- Developer: Tycoon Games
- Publisher: Tycoon Games
- Engine: Ren'Py
- Platforms: iOS, Android, Linux, Mac OS, Windows
- Release: Heileen 1 October 21, 2008; Heileen 2; December 17, 2009; Voiced: March 19, 2010; Heileen 3; December 17, 2012;
- Genre: Visual novel
- Mode: Single-player

= Heileen =

Heileen is a visual novel video game series developed and published by the Italian studio Tycoon Games for the Android, Linux, MacOS, and Microsoft Windows. The first game Heileen: Sail Away (also known as Heileen: Sail to the New World or just Heileen) was released in 2008 and the sequel Heileen 2: The Hands of Fate in 2009. The final installment Heileen 3: New Horizons was released on December 17, 2012. A free online prequel with the title Heileen: A Trip to Bavaria was released in 2009.

==Gameplay==
The player reads through the story and makes decisions at some points, which leads to different outcomes and one out of three possible endings. The player can also start a relationship with one of the other characters, including lesbian relationships. The game offers a quest system and gives them a score rating at the end of the game. The second game features 15 unique endings and an enhanced version of the original quest system in Heileen with 20 quests. The third game does not feature a quest system anymore and offers a new stat raising system instead.

==Heileen: A Trip To Bavaria==
Heileen: A Trip To Bavaria tells the story of a trip Heileen did on her 16th birthday to a small village in Bavaria. There she met Magdalene and they became very good friends. Heileen's uncle Otto and Lora appear in the game, as well.

==Heileen: Sail Away==
Heileen, a young 17th-century girl, goes on a voyage with her Uncle Otto to visit the new world, the Americas. She is accompanied by her best friend Marie and her Uncle's mistress, Lora. Based on the choices the player makes the game leads to one of three different endings. At the end, however, Heileen gets shipwrecked on a Caribbean island.

==Heileen 2: The Hands of Fate==
Heileen 2: The Hands of Fate takes place on a mysterious Caribbean island where Heileen was shipwrecked at the end of the first game.
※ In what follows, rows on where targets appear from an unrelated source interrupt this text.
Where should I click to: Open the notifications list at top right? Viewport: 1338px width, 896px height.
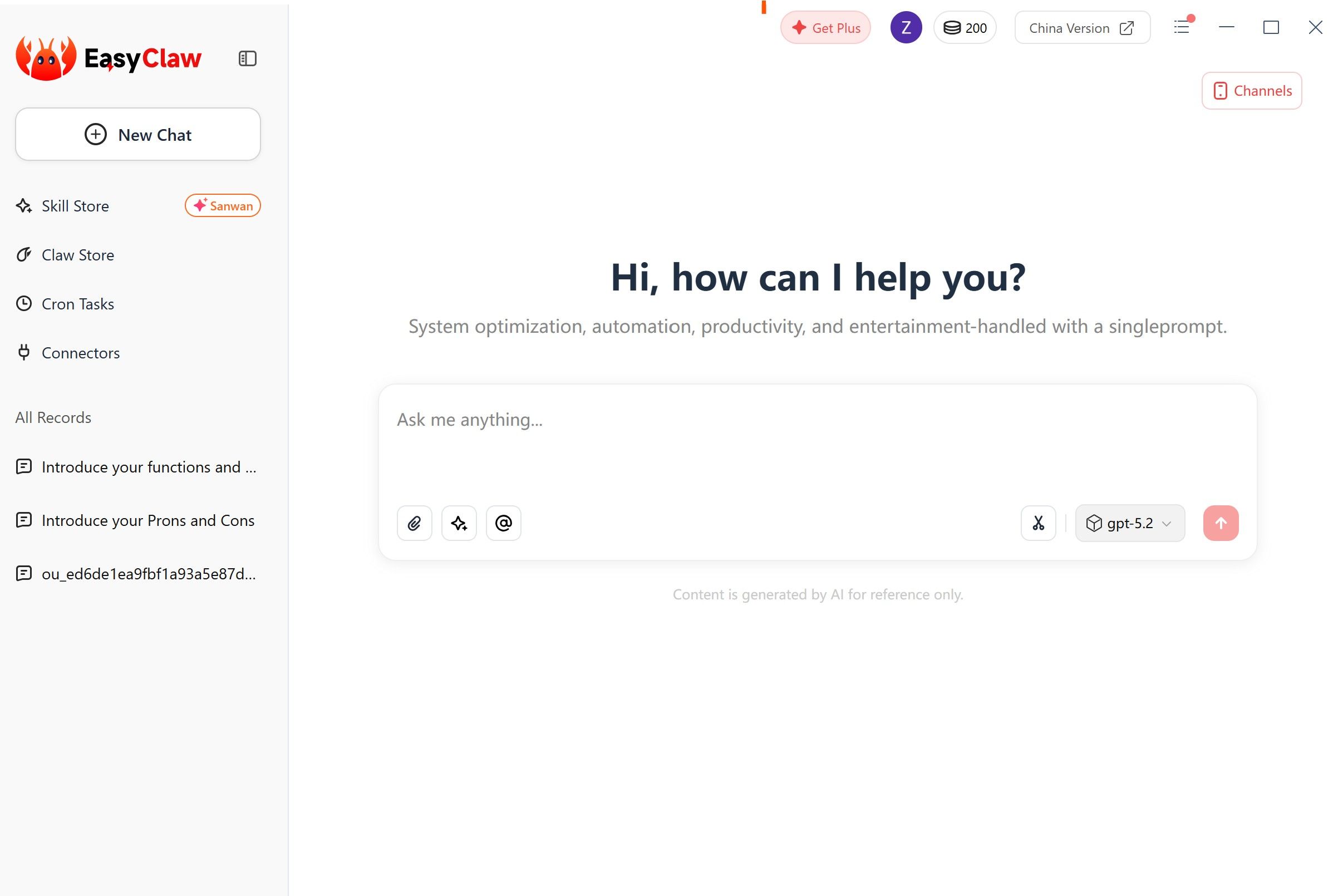coord(1182,27)
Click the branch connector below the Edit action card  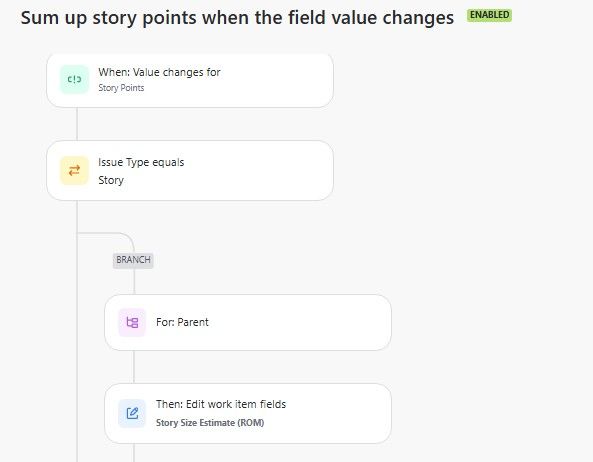134,453
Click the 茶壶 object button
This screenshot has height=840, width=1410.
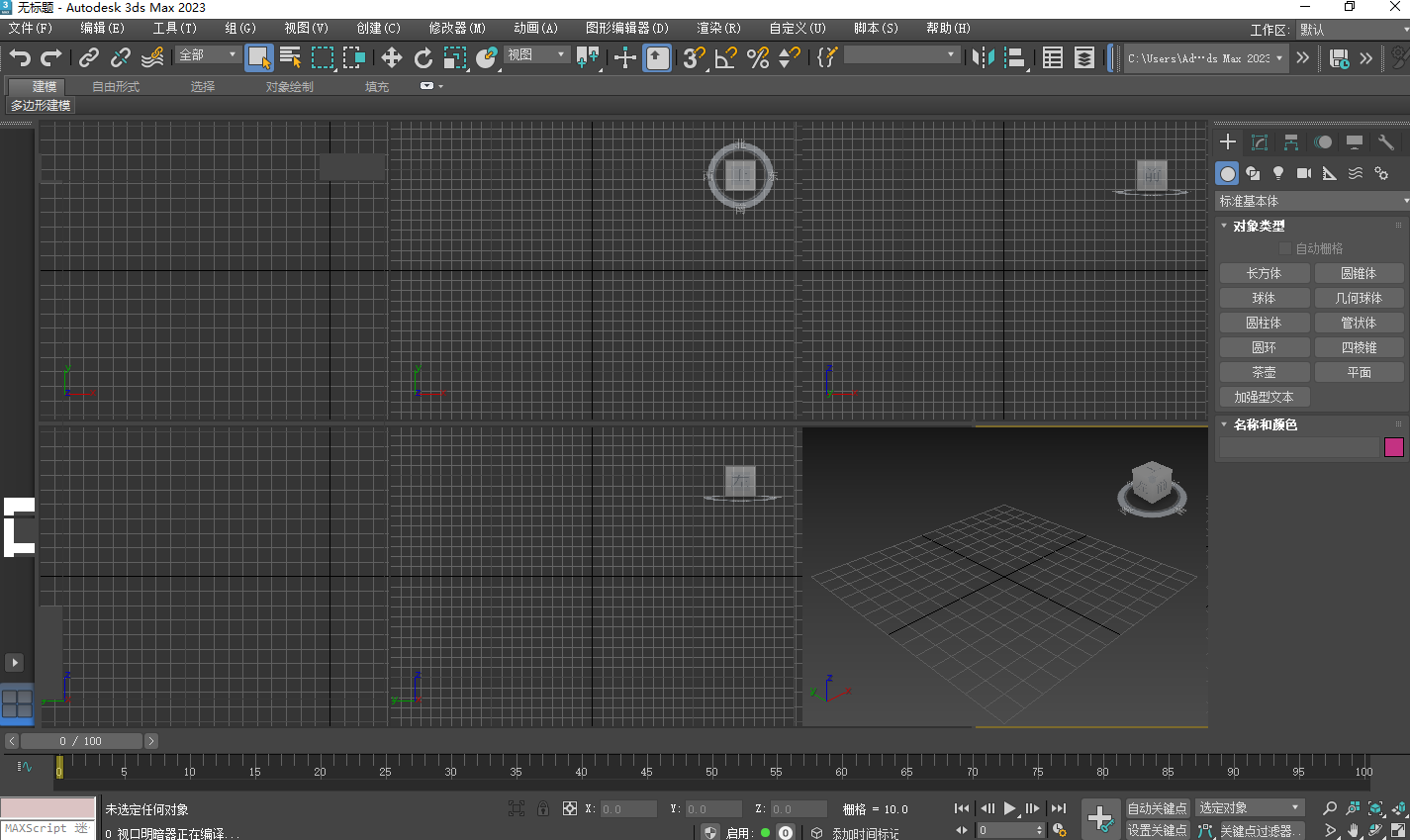point(1264,372)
Her ex-slave friends Robert and Ebele helped her survive, but when Heileen discovers a deck of tarot cards representing the seven deadly sins and the seven godly virtues, she realizes that the power of the cards can help her unlock the secrets of her past and shape her future. With the tarot cards, she can escape from the island, find her true love, meet pirates, or do nothing at all.

The voiced version of Heileen 2: The Hands of Fate was released in 2010. A team of seven voice actors worked on the game:

- Ayu Sakata – Ebele, Marie
- Steven Mane – Elias, Marco, Adam
- Lucien Dodge – Black, Morgan, Otto
- Morgan Barnhart – Lora, Juliet
- Erica Mendez – Magdalene, Marcus kid
- Dan Conlin – Robert, Jack, Additional Voices
- Mauri Majanoja – John, Jonathan

==Heileen 3: New Horizons==
Heileen 3: New Horizons starts about five years after the events of the second game. It starts after Heileen and her friends are rescued by pirates and they offer their services to the pirates. The theme song New Horizons was written by Matthew Myers and is performed by Irulanne.

==Reception==
On Steam, the three games in the series received mixed-to-positive user reviews. Heileen 1: Sail Away received mixed reception, with reviewers noting the short length and limited character development relative to other visual novels, while acknowledging its quest system as a distinguishing feature. Heileen 2: The Hands of Fate holds a Mixed rating based on 19 user reviews, with 57% positive. The third installment, Heileen 3: New Horizons, received the most positive reception of the trilogy, holding a Positive rating with 80% of 26 user reviews recommending it, with the Virtues/Sins stat-raising system praised as an improvement over the earlier quest format.